◆ Task directions ◆
From the line containing "Image resolution: width=403" down to the line containing "Task: Remove the Тип договора field", copy out the entries below exactly, both lines included, and nothing else; pictures do not belong in the copy.

◆ Stored data ◆
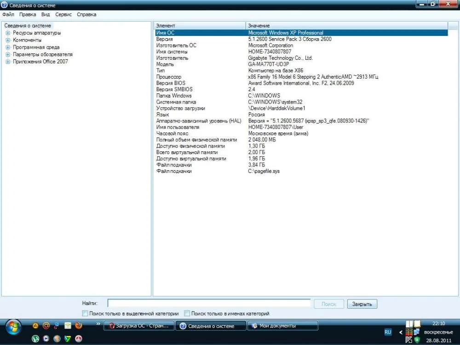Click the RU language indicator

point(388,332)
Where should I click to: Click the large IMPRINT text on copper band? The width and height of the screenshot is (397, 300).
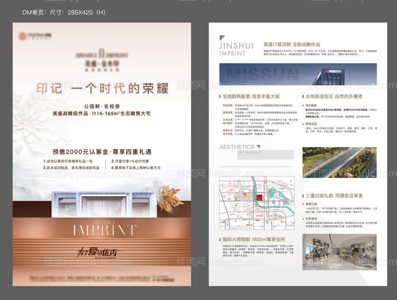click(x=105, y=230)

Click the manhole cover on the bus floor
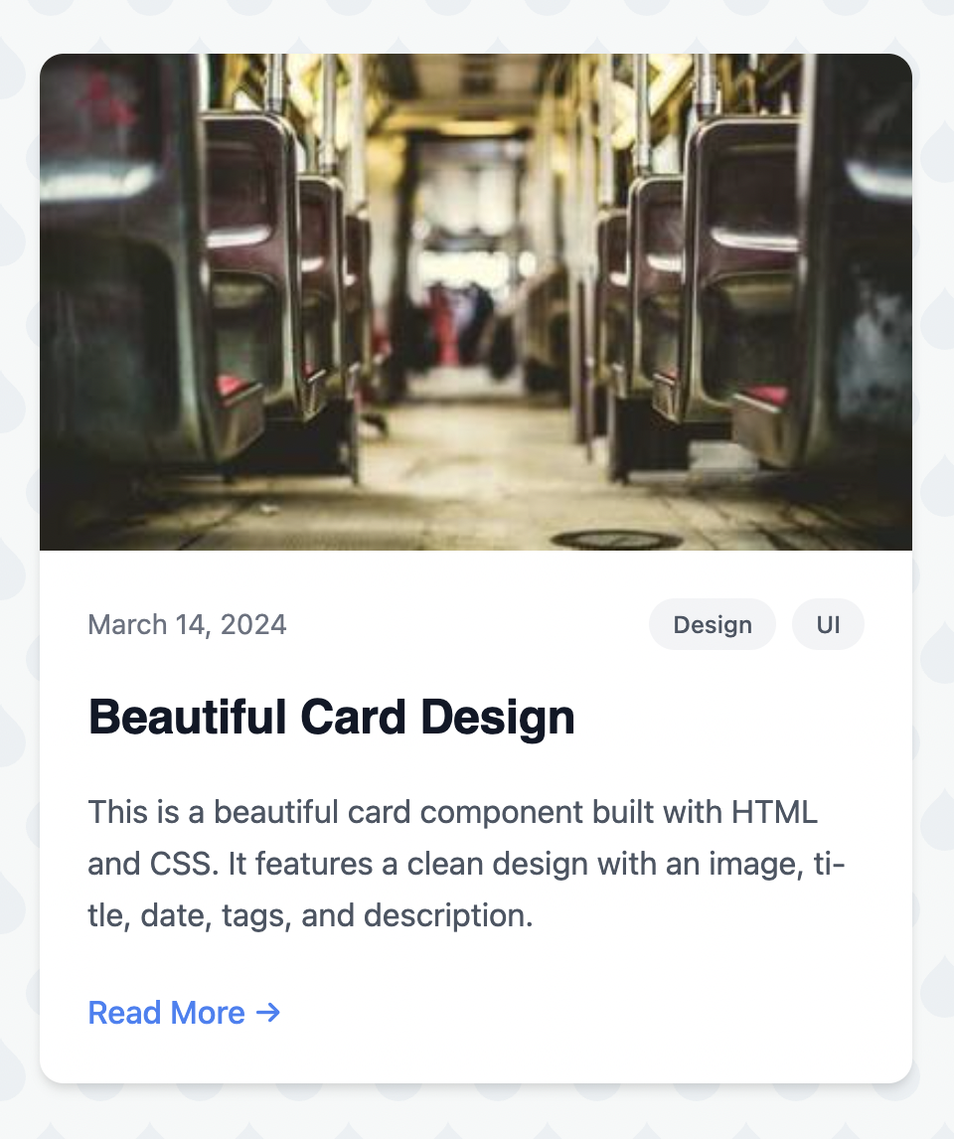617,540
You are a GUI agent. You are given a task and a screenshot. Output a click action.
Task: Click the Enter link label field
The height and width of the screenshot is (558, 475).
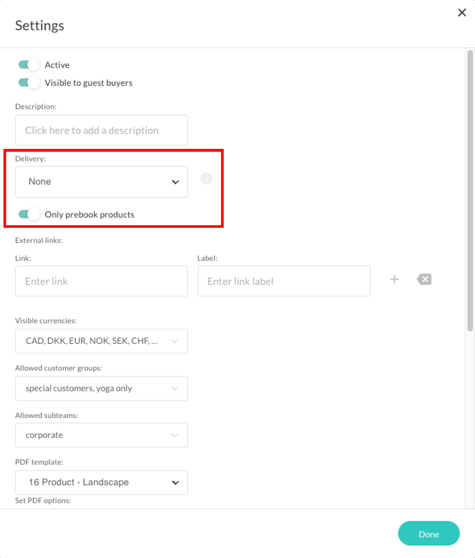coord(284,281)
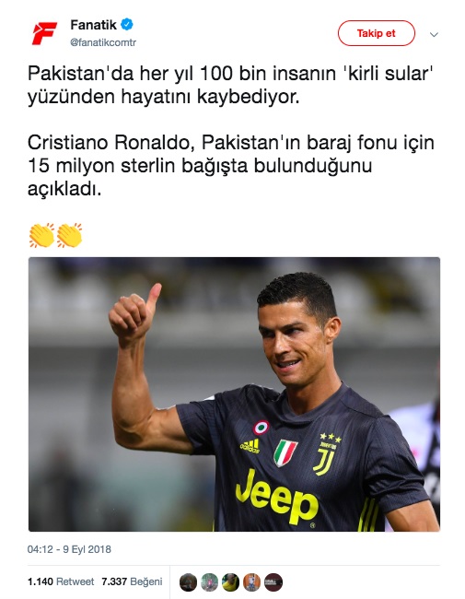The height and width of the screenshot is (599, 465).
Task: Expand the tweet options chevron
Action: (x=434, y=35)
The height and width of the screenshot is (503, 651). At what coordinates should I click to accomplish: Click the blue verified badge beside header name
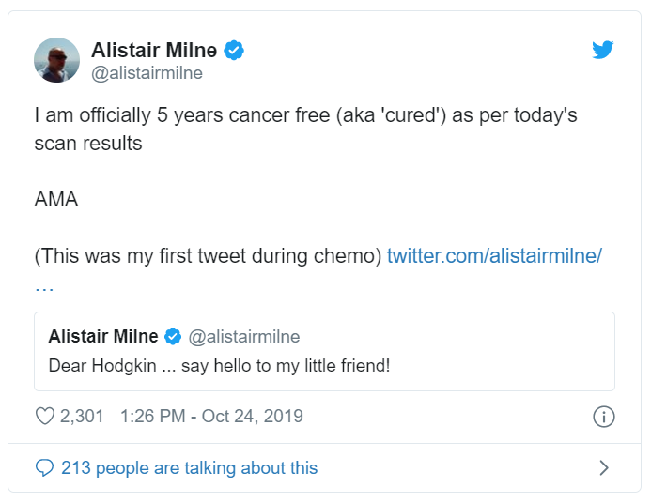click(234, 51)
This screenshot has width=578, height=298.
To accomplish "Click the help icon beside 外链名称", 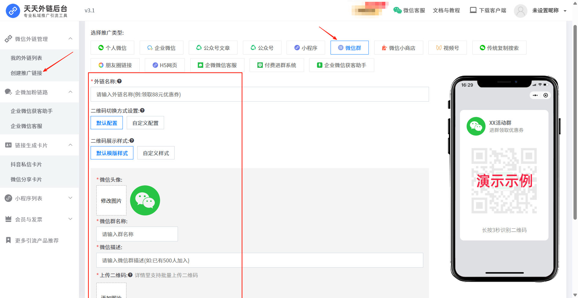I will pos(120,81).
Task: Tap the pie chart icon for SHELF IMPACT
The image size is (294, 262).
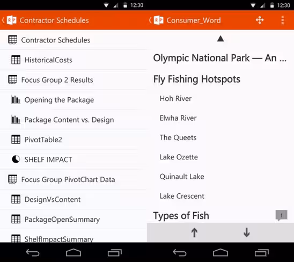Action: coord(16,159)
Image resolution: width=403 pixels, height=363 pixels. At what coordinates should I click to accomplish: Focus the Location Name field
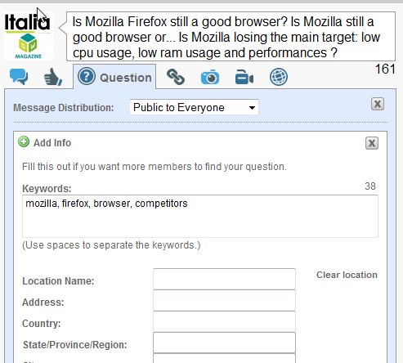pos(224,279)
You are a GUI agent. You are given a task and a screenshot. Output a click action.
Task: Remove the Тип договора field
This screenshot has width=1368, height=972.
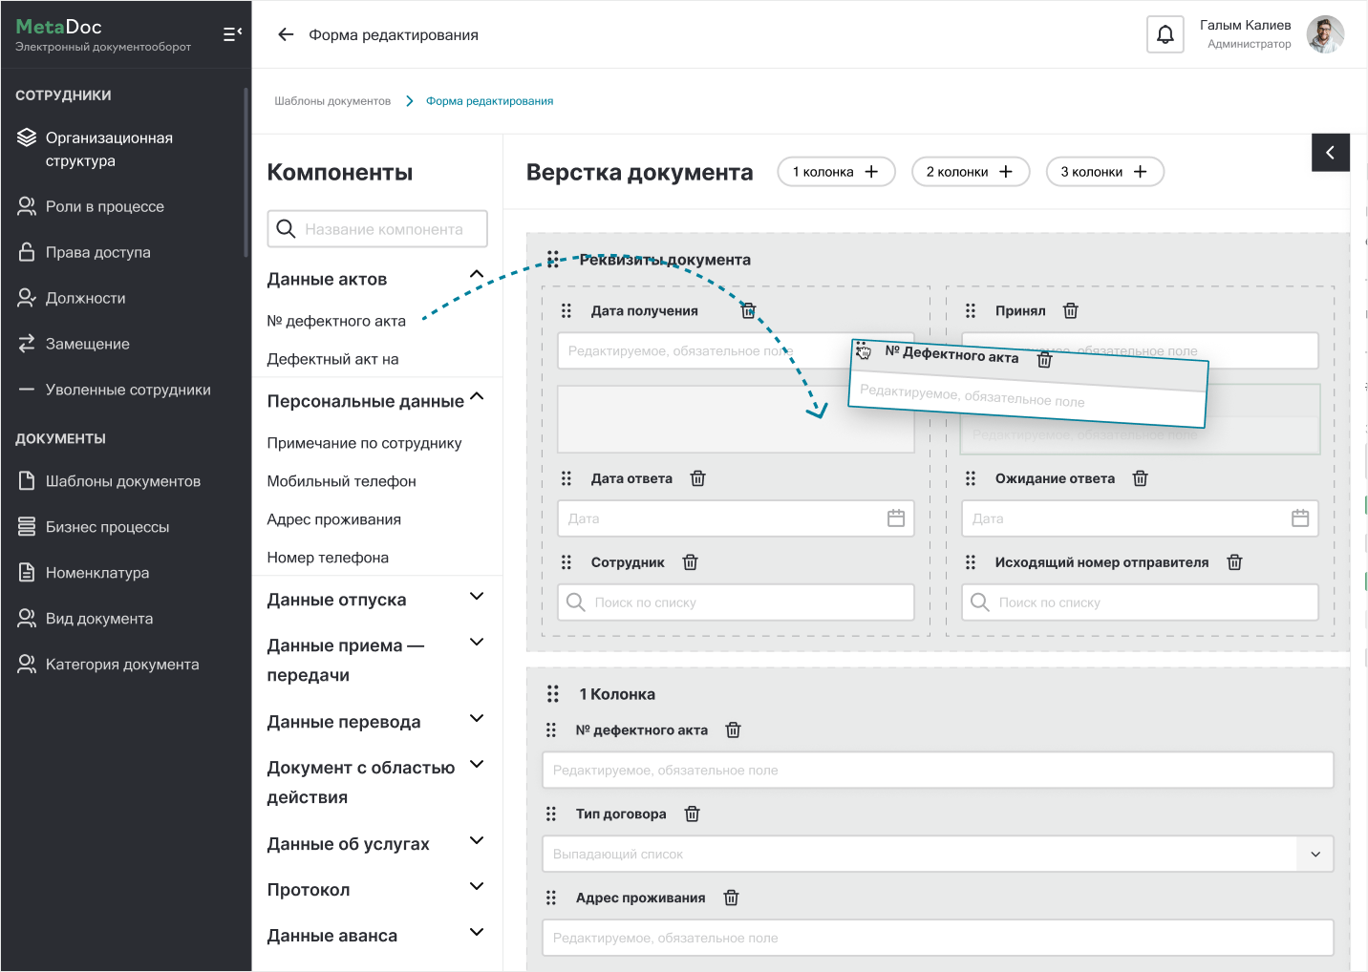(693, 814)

◆ Your solution ◆
Image resolution: width=403 pixels, height=363 pixels. At what coordinates should I click to accomplish: Focus the Location Name field
pos(224,279)
You are a GUI agent. You are given a task and a screenshot. Output a click action.
Task: Remove the Тип договора field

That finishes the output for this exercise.